— Пожалуйста, — с трудом произнесла она, — не нужно...
И когда он выпустил Тео и стремительно повернулся к ней, колени ее подогнулись. Она отчаянно пыталась выдержать его обвиняющий взгляд, готовая скорее снести презрение, чем позволить ему поддаться ярости и погубить себя. На его лице отразилось изумление, и он проговорил:
— Вы просите за него? После того, что было, вы еще испытываете к нему какие-то чувства?..
С этим она не согласилась бы даже ради спасения жизни Тео, но инстинкт подсказывал ей, что если она выскажет свою ненависть и страх, пальцы Рамона могут вновь стиснуть горло лежащего. Поэтому она сказала:
— Это недоразумение. Прошу вас, отпустите его!
Ярость, казалось, миновала, но Вегас оставался напряженным, он побледнел пол своим густым загаром. Тина видела, как он пытается овладеть собой, и отвернулась, чтобы не видеть презрительного выражения его сверкающих глаз. Наступила тишина, прерываемая лишь тяжелым дыханием. Наконец бразилец щелкнул пальцами и презрительно бросил Тео:
— Вставайте! — И когда Тео покорно встал, Рамон продолжил: — Поблагодарите сеньору Доннелли за то, что уберегла вас от самого жестокого наказания в жизни.

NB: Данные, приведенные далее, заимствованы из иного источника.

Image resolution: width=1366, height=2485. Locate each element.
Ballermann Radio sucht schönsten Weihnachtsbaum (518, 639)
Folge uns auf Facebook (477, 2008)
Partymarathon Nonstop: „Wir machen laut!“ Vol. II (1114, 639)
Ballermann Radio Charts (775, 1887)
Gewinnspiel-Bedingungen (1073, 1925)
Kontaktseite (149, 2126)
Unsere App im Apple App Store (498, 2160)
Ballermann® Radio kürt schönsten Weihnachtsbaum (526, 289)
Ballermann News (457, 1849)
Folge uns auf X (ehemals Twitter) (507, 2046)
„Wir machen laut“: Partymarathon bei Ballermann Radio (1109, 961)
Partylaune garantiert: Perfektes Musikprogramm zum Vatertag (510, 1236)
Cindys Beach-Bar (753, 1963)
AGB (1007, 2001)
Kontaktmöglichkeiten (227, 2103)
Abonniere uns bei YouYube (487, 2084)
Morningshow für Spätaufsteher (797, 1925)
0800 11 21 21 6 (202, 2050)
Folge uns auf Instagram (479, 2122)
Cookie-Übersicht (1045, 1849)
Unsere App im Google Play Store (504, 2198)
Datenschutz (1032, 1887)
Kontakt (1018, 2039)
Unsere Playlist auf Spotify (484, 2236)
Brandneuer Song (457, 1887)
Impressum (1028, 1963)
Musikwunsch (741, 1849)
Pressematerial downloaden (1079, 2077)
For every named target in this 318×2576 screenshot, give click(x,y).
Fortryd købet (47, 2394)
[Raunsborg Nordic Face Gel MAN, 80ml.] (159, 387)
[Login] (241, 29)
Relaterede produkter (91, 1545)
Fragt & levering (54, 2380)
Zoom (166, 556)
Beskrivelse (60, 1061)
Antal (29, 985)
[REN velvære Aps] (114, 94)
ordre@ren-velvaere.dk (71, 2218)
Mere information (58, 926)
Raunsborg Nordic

По ее просьбе я вас отпускаю, но обещаю вам, что позабочусь, чтобы больше вас ни в одну экспедицию не приглашали. А теперь, — в голосе его послышалась нерешительность: он словно не знал, насколько далеко может зайти, — а теперь убирайтесь, пока я не передумал!
С быстротой, удивительной для такого массивного тела, Тео, как тень, растворился в темноте.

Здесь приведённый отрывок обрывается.